_WHAT IS EXPECTED_
Please tally the lines below that contain the string "computer" and reply with that figure only.

[[ EXERCISE DATA open ]]

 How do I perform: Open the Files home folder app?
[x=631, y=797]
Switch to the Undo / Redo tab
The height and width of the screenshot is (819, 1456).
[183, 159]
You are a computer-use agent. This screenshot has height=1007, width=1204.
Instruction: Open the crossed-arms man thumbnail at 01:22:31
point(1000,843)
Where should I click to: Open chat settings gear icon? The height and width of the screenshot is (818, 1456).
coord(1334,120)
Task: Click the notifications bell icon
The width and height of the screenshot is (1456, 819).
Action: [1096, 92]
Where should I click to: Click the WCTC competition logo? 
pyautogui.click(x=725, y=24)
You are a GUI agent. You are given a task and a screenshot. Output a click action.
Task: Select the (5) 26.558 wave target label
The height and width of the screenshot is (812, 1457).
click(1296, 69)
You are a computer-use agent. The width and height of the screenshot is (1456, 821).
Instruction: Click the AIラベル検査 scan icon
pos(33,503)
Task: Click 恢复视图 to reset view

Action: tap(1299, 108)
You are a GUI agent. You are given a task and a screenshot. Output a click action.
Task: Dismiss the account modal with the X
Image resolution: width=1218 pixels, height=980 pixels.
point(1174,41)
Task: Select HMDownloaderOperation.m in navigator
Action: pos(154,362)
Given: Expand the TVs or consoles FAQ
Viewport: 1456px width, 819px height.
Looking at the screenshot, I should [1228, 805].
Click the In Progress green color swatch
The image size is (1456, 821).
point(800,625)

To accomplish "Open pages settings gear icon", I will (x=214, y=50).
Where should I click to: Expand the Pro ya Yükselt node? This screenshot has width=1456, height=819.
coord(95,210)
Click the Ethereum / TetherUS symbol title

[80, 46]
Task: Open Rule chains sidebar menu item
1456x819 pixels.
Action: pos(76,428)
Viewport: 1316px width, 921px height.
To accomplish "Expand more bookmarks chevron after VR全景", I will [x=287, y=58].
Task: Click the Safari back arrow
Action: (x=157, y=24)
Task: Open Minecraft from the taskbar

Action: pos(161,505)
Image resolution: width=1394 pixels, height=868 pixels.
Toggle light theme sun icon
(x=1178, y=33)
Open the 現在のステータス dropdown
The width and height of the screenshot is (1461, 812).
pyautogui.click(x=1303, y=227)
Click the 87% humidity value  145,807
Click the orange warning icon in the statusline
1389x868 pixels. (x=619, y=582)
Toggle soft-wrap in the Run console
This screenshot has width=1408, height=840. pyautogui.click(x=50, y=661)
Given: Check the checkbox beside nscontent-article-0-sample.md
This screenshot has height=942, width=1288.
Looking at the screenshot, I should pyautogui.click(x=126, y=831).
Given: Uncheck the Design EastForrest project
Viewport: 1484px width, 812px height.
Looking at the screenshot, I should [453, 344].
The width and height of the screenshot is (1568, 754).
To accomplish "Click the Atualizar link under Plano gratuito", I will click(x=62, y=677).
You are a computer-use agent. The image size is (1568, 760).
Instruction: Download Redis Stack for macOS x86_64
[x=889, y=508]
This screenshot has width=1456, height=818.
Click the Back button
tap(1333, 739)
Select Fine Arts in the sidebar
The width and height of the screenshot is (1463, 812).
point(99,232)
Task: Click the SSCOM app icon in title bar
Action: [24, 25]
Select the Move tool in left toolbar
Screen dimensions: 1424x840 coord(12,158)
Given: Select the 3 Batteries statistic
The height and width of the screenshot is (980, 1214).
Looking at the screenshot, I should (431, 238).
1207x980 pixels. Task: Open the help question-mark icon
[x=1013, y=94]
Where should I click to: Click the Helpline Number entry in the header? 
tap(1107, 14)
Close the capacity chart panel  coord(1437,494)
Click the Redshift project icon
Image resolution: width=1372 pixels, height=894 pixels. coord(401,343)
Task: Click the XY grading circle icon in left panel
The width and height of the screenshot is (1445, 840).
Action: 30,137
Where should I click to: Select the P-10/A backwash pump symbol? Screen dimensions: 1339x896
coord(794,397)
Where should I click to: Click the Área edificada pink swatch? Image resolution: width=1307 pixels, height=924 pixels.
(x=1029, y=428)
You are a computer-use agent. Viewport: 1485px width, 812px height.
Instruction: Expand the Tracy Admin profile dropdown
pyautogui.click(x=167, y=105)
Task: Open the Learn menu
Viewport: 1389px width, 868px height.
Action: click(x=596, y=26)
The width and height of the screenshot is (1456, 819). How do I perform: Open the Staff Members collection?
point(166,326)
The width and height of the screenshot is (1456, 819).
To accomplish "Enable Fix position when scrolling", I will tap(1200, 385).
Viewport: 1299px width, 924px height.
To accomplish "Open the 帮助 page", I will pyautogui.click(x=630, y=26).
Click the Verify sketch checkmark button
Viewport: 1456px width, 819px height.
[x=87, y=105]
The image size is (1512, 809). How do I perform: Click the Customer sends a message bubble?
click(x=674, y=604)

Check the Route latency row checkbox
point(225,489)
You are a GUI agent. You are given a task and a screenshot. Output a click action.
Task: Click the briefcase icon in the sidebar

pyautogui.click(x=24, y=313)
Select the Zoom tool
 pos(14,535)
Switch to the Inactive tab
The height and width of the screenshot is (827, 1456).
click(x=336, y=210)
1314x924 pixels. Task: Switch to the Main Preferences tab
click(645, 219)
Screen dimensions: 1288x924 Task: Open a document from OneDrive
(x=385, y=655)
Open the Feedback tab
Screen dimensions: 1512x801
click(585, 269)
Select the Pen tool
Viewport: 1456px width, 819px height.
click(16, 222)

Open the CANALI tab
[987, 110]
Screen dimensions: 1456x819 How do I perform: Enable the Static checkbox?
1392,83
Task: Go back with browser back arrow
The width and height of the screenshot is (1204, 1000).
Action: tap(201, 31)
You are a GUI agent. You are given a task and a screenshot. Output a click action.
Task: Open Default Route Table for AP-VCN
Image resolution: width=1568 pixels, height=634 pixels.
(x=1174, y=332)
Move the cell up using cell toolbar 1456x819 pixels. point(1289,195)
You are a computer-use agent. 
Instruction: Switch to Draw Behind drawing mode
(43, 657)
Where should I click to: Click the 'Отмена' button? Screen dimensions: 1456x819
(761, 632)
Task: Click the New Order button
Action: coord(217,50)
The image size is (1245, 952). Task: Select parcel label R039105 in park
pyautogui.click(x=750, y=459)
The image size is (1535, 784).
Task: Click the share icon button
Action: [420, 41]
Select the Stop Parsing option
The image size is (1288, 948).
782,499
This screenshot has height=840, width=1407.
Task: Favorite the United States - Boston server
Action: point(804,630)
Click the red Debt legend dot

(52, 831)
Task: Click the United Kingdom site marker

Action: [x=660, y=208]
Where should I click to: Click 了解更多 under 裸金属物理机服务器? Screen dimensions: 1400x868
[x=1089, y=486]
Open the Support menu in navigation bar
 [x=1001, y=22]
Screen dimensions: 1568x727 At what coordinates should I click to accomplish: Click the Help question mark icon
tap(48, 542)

[[ EXERCISE DATA closed ]]

_ANSWER FOR THIS EXERCISE_
5